Nearly 12 hours later, 23,110 soldiers would be killed, wounded or missing, making the Battle of Antietam the bloodiest single-day battle in American history. The park will commemorate its 150th anniversary in 2012.
On Saturday, Dec. 3, those stars will seem a little closer to the ground as Antietam National Battlefield hosts its annual Memorial Illumination. The battlefield will be decorated in luminarias, each representing a casualty. The tour begins at 6 p.m.
Ed Wenschhof, Antietam’s chief ranger, said volunteers will begin Saturday morning at 8 a.m. setting up the luminarias, and will begin lighting the candles at 1 p.m.
This year’s honorary chief of the Memorial Illumination is U.S. Rep. Roscoe G. Bartlett.
Wenschhof said the first time he saw the illumination was in the winter of 1992.
“I was very impressed with it,” he said.
Wenschhof said it is during this event that visitors can visualize the real destruction of the Battle of Antietam.
The illumination “stretches over five miles of tour road and several hundred acres of land,” Wenschhof said.

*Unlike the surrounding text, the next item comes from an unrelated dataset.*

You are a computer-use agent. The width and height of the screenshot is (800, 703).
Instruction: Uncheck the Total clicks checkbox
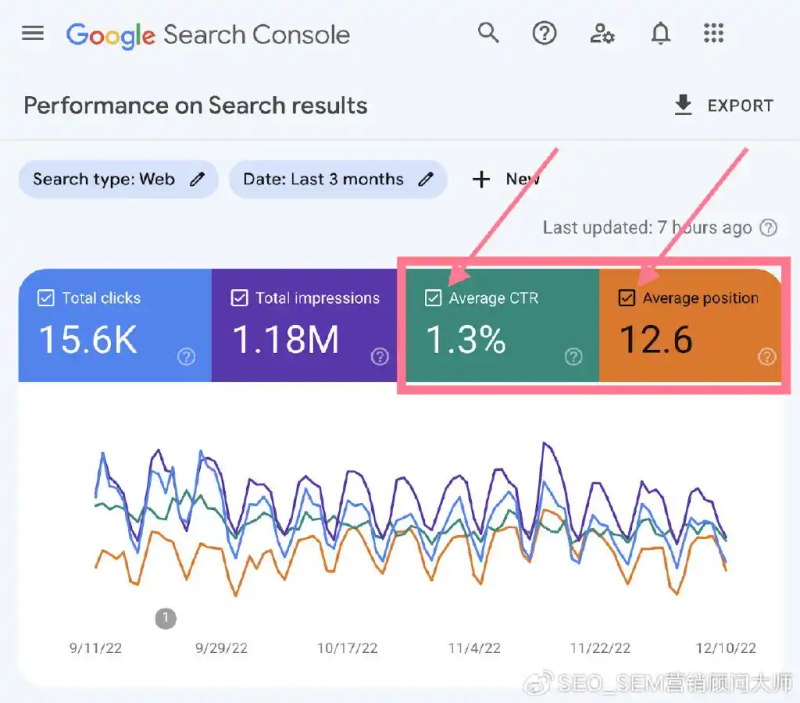(x=45, y=298)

In his new book, “The Battle of Antietam: The Bloodiest Day,” Ted Alexander, park historian, chronicles the battle. His book is available during business hours at the Antietam National Battlefield bookstore.

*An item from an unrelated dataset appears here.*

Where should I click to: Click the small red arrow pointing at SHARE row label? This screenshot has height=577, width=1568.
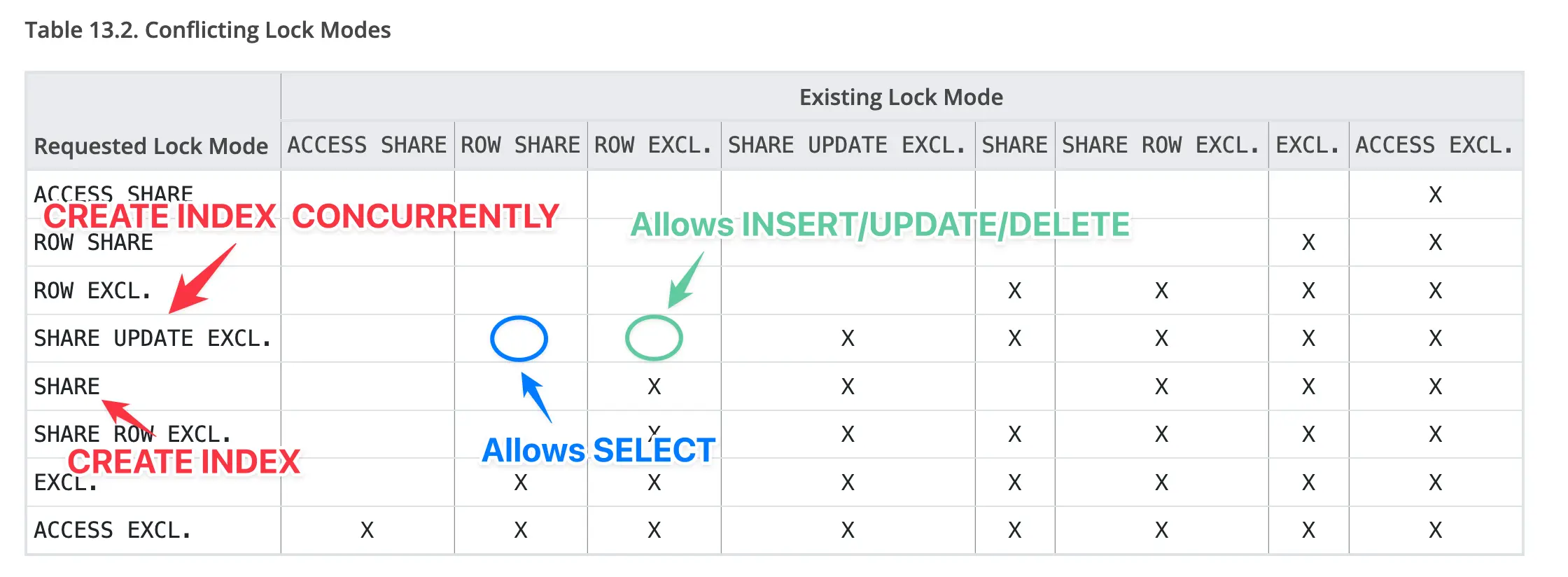pos(127,415)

He will also discuss and sign copies of his book from 1 to 4 p.m. Saturday, Dec. 3, at Oller House, 138 W. Main St., Waynesboro, Pa.
Alexander said the first shots were actually fired the night before during skirmishes. By 6 a.m. on the 17th, attacks began and troops suffered their first casualties. The battle would go on almost in shifts during the humid September day, with the last gunfire around 6 p.m.

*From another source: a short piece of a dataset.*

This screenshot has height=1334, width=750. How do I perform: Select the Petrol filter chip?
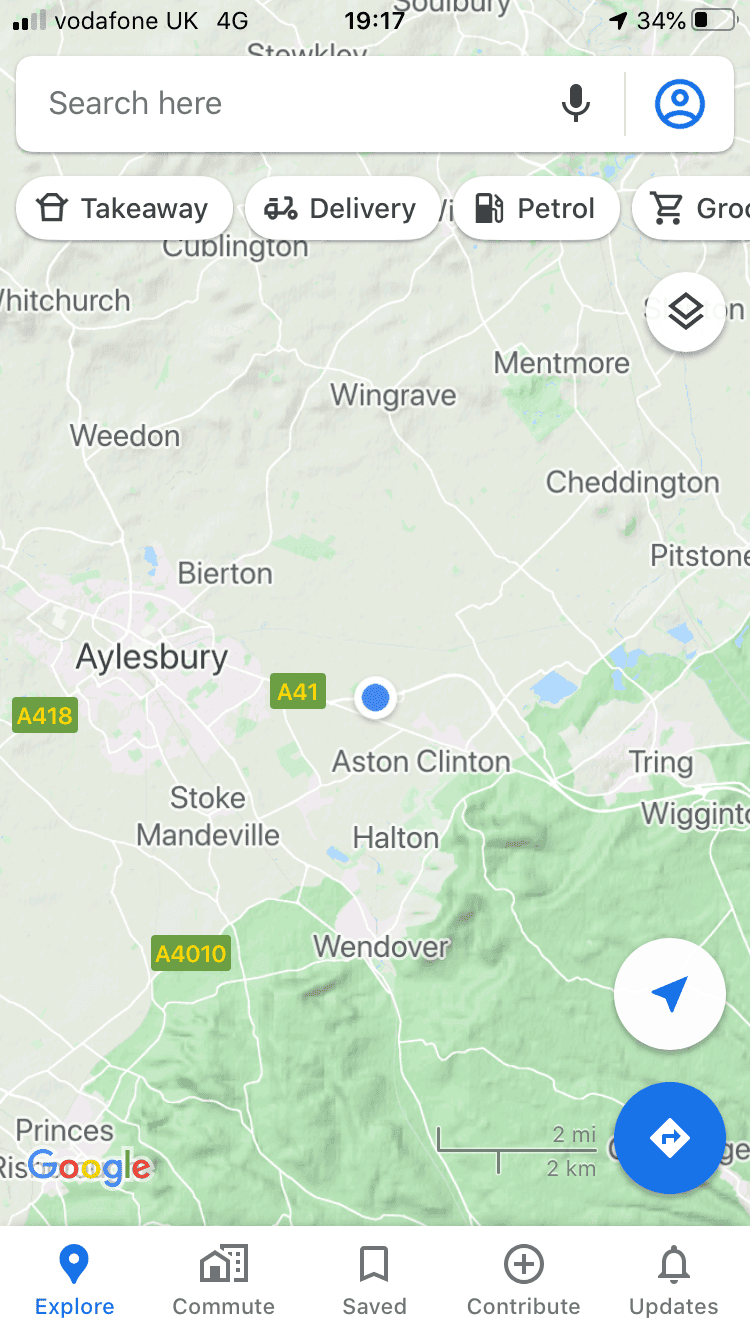(x=536, y=208)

Two months later, there was no Christmas joy for Sharpsburg-area residents. Alexander said the dead had been buried and the wounded removed, but thousands of mountless horses and mules roamed the area, Alexander said. Hospitals were still at the battle site and the town smelled of death, both human and animals. And in the battle’s bloody wake, Alexander said the battle had also left the town of Sharpsburg coping with what today would be considered millions of dollars of damage.
Plus, soldiers who had lingered after the battle had “eaten them out of house and home,” Alexander said.
Christmas was just then emerging as a holiday then. In fact, it wouldn’t be until 1870 that Ulysses S. Grant, former U.S. general and then-sitting U.S. president, made Christmas a federal holiday.
“Christmas was coming into its own,” Alexander said. “Santa Claus, as we know him, came out of the Civil War, (as did) greeting cards and some of the carols.”
One such carol is “I Heard the Bells on Christmas Day,” which was based on the poem Henry Wadsworth Longfellow wrote in 1864. His son had joined the Union Army a year before and was wounded in battle.
“Longfellow wrote it out of despair,” Alexander said.
Antietam National Battlefield wouldn’t officially become sacred ground until 1890 when it was established as a park, along with several other Civil War battlefields. It was under the care of the War Department, Alexander said.